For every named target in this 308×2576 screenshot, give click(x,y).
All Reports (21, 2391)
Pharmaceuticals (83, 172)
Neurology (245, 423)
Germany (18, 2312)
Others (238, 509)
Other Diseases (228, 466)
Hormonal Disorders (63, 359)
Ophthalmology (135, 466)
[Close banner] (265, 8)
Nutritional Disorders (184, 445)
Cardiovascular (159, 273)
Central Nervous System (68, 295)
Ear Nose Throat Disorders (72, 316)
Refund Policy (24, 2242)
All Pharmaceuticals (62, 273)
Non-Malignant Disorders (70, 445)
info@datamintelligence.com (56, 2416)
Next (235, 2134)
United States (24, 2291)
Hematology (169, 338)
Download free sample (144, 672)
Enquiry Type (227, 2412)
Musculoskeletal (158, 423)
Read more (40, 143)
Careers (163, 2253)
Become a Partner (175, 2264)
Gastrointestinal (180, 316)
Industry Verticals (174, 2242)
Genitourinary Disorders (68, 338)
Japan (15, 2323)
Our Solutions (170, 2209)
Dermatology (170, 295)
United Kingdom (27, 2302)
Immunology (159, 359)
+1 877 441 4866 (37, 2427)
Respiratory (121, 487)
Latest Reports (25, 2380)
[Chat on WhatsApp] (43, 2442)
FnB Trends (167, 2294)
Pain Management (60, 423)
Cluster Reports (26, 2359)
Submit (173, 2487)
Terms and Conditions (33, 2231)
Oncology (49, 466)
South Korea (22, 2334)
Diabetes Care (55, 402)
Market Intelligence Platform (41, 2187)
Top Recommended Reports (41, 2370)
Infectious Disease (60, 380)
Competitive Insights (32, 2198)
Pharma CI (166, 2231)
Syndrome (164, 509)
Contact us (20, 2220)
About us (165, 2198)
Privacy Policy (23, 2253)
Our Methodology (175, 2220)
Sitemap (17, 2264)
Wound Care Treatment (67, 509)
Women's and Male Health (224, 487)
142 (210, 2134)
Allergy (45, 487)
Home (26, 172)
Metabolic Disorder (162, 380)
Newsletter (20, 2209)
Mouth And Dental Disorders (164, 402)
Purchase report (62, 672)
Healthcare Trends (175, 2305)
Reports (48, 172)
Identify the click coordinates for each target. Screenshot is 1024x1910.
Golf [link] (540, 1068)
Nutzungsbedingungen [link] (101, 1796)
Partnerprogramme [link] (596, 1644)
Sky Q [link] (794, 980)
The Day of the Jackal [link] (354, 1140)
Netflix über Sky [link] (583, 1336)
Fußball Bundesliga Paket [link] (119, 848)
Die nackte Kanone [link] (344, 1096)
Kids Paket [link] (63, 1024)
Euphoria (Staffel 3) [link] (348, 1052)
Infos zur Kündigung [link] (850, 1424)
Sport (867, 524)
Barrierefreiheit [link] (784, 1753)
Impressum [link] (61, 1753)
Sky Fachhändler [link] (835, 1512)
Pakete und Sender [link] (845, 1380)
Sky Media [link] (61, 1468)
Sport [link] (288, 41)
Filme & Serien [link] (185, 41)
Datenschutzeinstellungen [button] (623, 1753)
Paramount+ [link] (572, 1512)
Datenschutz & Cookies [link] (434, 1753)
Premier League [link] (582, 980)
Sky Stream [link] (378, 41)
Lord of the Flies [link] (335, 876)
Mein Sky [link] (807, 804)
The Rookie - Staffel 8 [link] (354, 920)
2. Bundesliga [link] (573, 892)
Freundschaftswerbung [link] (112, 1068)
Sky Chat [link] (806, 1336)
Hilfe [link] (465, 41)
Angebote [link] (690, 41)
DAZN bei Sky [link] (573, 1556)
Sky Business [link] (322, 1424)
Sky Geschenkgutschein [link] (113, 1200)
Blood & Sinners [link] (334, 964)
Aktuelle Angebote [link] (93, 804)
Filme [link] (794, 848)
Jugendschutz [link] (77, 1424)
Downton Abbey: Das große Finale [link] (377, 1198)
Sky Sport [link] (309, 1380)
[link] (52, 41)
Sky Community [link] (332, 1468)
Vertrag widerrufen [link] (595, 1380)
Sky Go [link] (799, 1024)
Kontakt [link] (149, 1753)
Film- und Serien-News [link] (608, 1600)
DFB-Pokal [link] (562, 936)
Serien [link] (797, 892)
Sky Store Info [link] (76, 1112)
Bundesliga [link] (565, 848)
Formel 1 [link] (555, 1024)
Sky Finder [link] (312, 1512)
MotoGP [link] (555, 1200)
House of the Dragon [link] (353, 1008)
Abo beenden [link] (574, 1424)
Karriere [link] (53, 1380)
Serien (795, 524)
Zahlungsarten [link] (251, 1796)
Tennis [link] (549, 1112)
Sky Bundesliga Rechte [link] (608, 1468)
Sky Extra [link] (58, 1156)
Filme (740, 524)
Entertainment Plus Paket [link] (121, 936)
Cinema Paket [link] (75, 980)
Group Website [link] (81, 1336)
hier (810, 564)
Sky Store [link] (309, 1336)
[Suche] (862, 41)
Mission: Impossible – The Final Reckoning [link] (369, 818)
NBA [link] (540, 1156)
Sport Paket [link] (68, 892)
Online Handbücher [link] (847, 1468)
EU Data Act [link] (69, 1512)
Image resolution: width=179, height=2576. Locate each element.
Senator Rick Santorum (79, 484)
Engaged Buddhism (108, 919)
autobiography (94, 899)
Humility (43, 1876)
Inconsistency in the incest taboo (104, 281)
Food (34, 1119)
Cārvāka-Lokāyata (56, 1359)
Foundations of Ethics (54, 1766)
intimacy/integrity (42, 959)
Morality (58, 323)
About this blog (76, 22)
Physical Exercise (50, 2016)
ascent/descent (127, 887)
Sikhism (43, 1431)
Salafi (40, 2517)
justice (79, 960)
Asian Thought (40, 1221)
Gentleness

══════

> **What you should do**:
Could you write out all of the data again, exactly as given?

> **Your solution**:
For every named target in this 308×2576 screenshot, give click(x,y).
All Reports (21, 2391)
Pharmaceuticals (83, 172)
Neurology (245, 423)
Germany (18, 2312)
Others (238, 509)
Other Diseases (228, 466)
Hormonal Disorders (63, 359)
Ophthalmology (135, 466)
[Close banner] (265, 8)
Nutritional Disorders (184, 445)
Cardiovascular (159, 273)
Central Nervous System (68, 295)
Ear Nose Throat Disorders (72, 316)
Refund Policy (24, 2242)
All Pharmaceuticals (62, 273)
Non-Malignant Disorders (70, 445)
info@datamintelligence.com (56, 2416)
Next (235, 2134)
United States (24, 2291)
Hematology (169, 338)
Download free sample (144, 672)
Enquiry Type (227, 2412)
Musculoskeletal (158, 423)
Read more (40, 143)
Careers (163, 2253)
Become a Partner (175, 2264)
Gastrointestinal (180, 316)
Industry Verticals (174, 2242)
Genitourinary Disorders (68, 338)
Japan (15, 2323)
Our Solutions (170, 2209)
Dermatology (170, 295)
United Kingdom (27, 2302)
Immunology (159, 359)
+1 877 441 4866 (37, 2427)
Respiratory (121, 487)
Latest Reports (25, 2380)
[Chat on WhatsApp] (43, 2442)
FnB Trends (167, 2294)
Pain Management (60, 423)
Cluster Reports (26, 2359)
Submit (173, 2487)
Terms and Conditions (33, 2231)
Oncology (49, 466)
South Korea (22, 2334)
Diabetes Care (55, 402)
Market Intelligence Platform (41, 2187)
Top Recommended Reports (41, 2370)
Infectious Disease (60, 380)
Competitive Insights (32, 2198)
Pharma CI (166, 2231)
Syndrome (164, 509)
Contact us (20, 2220)
About us (165, 2198)
Privacy Policy (23, 2253)
Our Methodology (175, 2220)
Sitemap (17, 2264)
Wound Care Treatment (67, 509)
Women's and Male Health (224, 487)
142 (210, 2134)
Allergy (45, 487)
Home (26, 172)
Metabolic Disorder (162, 380)
Newsletter (20, 2209)
Mouth And Dental Disorders (164, 402)
Purchase report (62, 672)
Healthcare Trends (175, 2305)
Reports (48, 172)
Identify the click coordinates for each target. Screenshot is 1024x1910.
Golf [link] (540, 1068)
Nutzungsbedingungen [link] (101, 1796)
Partnerprogramme [link] (596, 1644)
Sky Q [link] (794, 980)
The Day of the Jackal [link] (354, 1140)
Netflix über Sky [link] (583, 1336)
Fußball Bundesliga Paket [link] (119, 848)
Die nackte Kanone [link] (344, 1096)
Kids Paket [link] (63, 1024)
Euphoria (Staffel 3) [link] (348, 1052)
Infos zur Kündigung [link] (850, 1424)
Sport (867, 524)
Barrierefreiheit [link] (784, 1753)
Impressum [link] (61, 1753)
Sky Fachhändler [link] (835, 1512)
Pakete und Sender [link] (845, 1380)
Sky Media [link] (61, 1468)
Sport [link] (288, 41)
Filme & Serien [link] (185, 41)
Datenschutzeinstellungen [button] (623, 1753)
Paramount+ [link] (572, 1512)
Datenschutz & Cookies [link] (434, 1753)
Premier League [link] (582, 980)
Sky Stream [link] (378, 41)
Lord of the Flies [link] (335, 876)
Mein Sky [link] (807, 804)
The Rookie - Staffel 8 [link] (354, 920)
2. Bundesliga [link] (573, 892)
Freundschaftswerbung [link] (112, 1068)
Sky Chat [link] (806, 1336)
Hilfe [link] (465, 41)
Angebote [link] (690, 41)
DAZN bei Sky [link] (573, 1556)
Sky Business [link] (322, 1424)
Sky Geschenkgutschein [link] (113, 1200)
Blood & Sinners [link] (334, 964)
Aktuelle Angebote [link] (93, 804)
Filme [link] (794, 848)
Jugendschutz [link] (77, 1424)
Downton Abbey: Das große Finale [link] (377, 1198)
Sky Sport [link] (309, 1380)
[link] (52, 41)
Sky Community [link] (332, 1468)
Vertrag widerrufen [link] (595, 1380)
Sky Go [link] (799, 1024)
Kontakt [link] (149, 1753)
Film- und Serien-News [link] (608, 1600)
DFB-Pokal [link] (562, 936)
Serien [link] (797, 892)
Sky Store Info [link] (76, 1112)
Bundesliga [link] (565, 848)
Formel 1 [link] (555, 1024)
Sky Finder [link] (312, 1512)
MotoGP [link] (555, 1200)
House of the Dragon [link] (353, 1008)
Abo beenden [link] (574, 1424)
Karriere [link] (53, 1380)
Serien (795, 524)
Zahlungsarten [link] (251, 1796)
Tennis [link] (549, 1112)
Sky Bundesliga Rechte [link] (608, 1468)
Sky Extra [link] (58, 1156)
Filme (740, 524)
Entertainment Plus Paket [link] (121, 936)
Cinema Paket [link] (75, 980)
Group Website [link] (81, 1336)
hier (810, 564)
Sky Store [link] (309, 1336)
[Suche] (862, 41)
Mission: Impossible – The Final Reckoning [link] (369, 818)
NBA [link] (540, 1156)
Sport Paket [link] (68, 892)
Online Handbücher [link] (847, 1468)
EU Data Act [link] (69, 1512)
Image resolution: width=179, height=2576. Locate each element.
Senator Rick Santorum (79, 484)
Engaged Buddhism (108, 919)
autobiography (94, 899)
Humility (43, 1876)
Inconsistency in the incest taboo (104, 281)
Food (34, 1119)
Cārvāka-Lokāyata (56, 1359)
Foundations of Ethics (54, 1766)
intimacy/integrity (42, 959)
Morality (58, 323)
About this blog (76, 22)
Physical Exercise (50, 2016)
ascent/descent (127, 887)
Sikhism (43, 1431)
Salafi (40, 2517)
justice (79, 960)
Asian Thought (40, 1221)
Gentleness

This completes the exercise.